The important factor associated with patient survival and response to treatment of GIST is the genetic profile of the tumor. Primary tumor genotype was found to be associated with PFS and OS in patients treated with imatinib. Patients with KIT exon 11 mutations show greater benefit from imatinib therapy than patients with other mutations (8), whereas exon 18 PDGFRA D842V mutant GIST are not sensitive to imatinib and other tyrosine kinase inhibitors (9). During treatment with sunitinib, better outcomes were observed in patients harboring primary mutations in KIT exon 9 than in exon 11 (10,11).

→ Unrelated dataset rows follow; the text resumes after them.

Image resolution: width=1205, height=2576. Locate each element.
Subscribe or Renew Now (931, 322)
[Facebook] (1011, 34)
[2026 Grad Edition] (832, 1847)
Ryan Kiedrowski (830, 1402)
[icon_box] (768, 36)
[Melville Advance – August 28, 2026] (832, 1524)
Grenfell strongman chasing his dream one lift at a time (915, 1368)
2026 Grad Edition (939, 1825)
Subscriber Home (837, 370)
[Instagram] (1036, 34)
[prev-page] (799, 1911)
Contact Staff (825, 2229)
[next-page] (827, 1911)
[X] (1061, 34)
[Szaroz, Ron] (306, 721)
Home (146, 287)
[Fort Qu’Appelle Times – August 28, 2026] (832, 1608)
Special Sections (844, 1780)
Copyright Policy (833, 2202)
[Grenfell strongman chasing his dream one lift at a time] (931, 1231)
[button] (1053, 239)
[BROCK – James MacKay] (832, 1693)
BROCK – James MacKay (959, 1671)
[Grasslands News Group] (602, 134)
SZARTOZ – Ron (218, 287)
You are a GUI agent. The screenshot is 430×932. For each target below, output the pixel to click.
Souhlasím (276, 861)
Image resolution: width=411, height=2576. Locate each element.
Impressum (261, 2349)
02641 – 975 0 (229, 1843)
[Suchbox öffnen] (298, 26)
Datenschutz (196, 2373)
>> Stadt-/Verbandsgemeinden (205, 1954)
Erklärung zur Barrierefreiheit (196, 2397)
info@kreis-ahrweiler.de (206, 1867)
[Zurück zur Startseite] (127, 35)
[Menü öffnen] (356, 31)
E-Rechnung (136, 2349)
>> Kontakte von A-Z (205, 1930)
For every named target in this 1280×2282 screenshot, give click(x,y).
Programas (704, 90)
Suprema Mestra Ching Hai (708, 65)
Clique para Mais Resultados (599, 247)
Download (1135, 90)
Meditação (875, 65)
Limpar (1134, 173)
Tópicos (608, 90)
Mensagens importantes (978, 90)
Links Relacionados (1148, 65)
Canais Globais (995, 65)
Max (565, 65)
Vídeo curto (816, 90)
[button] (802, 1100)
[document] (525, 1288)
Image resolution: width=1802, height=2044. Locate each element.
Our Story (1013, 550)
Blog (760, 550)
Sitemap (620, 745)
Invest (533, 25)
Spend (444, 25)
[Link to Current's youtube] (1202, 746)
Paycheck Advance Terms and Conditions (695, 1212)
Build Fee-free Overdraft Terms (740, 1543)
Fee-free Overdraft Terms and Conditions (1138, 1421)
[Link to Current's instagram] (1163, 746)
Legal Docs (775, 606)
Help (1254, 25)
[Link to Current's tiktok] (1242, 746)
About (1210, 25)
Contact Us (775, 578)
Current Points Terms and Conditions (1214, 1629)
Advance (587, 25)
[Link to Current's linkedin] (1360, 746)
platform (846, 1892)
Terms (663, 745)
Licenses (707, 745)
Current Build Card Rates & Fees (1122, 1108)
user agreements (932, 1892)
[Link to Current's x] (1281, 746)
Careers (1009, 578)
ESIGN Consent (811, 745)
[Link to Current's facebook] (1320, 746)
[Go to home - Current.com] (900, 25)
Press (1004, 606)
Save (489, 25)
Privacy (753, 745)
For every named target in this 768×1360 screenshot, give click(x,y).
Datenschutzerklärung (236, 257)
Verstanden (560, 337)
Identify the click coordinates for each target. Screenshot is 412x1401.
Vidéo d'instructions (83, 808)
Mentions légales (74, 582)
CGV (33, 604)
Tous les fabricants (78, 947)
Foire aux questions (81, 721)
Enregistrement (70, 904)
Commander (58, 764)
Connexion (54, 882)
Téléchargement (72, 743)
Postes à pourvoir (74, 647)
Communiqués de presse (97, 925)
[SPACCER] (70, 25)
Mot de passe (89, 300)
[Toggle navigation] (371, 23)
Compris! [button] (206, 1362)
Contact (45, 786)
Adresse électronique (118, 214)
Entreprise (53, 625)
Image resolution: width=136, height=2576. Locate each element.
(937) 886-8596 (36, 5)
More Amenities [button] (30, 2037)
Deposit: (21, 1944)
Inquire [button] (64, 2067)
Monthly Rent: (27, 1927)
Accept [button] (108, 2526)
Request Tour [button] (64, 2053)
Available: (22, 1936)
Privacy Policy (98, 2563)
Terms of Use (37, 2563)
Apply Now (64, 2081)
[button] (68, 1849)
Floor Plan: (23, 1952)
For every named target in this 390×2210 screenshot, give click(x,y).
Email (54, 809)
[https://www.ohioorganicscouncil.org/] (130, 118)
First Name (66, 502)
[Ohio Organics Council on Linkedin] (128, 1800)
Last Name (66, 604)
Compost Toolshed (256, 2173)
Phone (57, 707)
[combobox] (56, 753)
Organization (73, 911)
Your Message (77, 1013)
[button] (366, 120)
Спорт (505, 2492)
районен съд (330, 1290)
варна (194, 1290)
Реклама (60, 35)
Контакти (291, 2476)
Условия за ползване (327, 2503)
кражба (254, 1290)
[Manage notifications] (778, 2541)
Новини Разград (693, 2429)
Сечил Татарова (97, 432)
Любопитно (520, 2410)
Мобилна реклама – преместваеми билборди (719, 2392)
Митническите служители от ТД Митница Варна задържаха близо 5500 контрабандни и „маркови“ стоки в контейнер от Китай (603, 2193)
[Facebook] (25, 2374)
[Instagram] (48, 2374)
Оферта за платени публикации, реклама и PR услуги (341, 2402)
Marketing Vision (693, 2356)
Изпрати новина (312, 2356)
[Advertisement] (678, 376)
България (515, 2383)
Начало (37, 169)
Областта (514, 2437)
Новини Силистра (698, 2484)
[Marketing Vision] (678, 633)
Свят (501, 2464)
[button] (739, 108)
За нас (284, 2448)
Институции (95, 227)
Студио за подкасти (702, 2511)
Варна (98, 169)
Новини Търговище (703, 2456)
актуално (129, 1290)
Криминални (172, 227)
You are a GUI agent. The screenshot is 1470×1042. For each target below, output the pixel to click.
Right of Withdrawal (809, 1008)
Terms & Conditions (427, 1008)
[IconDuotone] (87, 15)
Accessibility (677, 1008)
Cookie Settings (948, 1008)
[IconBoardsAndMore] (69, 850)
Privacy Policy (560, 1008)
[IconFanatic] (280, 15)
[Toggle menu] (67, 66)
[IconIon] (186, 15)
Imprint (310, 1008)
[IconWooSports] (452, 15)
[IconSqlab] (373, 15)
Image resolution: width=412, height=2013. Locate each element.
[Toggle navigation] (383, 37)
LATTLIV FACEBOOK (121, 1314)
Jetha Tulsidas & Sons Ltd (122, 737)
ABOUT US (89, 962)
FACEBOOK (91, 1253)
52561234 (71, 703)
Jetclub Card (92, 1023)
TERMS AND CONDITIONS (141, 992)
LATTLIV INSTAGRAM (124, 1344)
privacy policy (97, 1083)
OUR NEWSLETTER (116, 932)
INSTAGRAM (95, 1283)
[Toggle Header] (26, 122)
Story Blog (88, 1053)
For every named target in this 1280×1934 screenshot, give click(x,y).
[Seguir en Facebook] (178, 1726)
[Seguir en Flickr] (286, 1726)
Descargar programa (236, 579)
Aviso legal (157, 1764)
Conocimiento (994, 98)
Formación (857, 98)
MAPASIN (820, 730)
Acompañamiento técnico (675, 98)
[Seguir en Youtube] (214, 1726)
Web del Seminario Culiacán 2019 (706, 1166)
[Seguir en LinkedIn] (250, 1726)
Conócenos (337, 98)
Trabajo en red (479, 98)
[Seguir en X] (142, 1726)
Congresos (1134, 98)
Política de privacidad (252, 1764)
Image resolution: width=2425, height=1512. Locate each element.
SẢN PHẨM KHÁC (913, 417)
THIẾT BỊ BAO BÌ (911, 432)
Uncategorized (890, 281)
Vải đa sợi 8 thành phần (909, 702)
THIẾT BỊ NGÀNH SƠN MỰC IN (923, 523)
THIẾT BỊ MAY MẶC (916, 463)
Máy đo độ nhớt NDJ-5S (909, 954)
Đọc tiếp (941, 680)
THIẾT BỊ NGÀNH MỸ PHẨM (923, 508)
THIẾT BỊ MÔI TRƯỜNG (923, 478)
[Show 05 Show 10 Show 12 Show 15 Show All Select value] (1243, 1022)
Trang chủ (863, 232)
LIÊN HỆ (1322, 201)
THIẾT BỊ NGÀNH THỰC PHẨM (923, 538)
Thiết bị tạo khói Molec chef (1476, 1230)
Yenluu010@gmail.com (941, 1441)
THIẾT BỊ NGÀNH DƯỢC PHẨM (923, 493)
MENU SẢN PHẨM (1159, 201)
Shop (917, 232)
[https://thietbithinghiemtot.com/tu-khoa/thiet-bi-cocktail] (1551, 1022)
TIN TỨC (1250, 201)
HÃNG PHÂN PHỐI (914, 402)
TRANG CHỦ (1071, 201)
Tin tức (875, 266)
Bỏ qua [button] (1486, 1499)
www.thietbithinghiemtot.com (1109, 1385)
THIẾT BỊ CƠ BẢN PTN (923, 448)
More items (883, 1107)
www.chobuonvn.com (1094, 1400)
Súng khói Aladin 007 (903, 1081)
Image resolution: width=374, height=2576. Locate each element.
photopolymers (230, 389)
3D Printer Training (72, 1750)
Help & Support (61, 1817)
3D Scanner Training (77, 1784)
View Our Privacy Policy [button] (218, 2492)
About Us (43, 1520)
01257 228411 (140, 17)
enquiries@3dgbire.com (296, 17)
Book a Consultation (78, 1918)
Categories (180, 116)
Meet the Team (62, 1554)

The aim of this study was to evaluate the prognostic and predictive value of NLR in patients with advanced GIST treated with sunitinib as a second line treatment after imatinib failure. Additionally, we have investigated the impact of the baseline tumor genotype on patient survival.

Materials and methods

Patients

Between September 1, 2005 and June 30, 2016, 232 patients with histologically confirmed unresectable and/or metastatic CD117-positive GIST were treated with sunitinib as a second-line treatment at a reference sarcoma center, Department of Soft Tissue/Bone Sarcoma and Melanoma, Maria Sklodowska-Curie Institute-Oncology Center in Warsaw, Poland. Of these, 146 patients that had complete laboratory test results were included in this retrospective study. Data were extracted from institutional medical records with the ONKOSYS Medstreamer software. The local Bio-Ethics Committee has approved the study, according to the guidelines on good clinical practice and local bylaws. At the beginning of treatment, each patient provided informed consent for use of their data for future studies. Collected data included the following clinicopathologic characteristics: Age, gender, tumor size, tumor location, number of mitosis, mutational status and laboratory findings, PFS, and overall survival.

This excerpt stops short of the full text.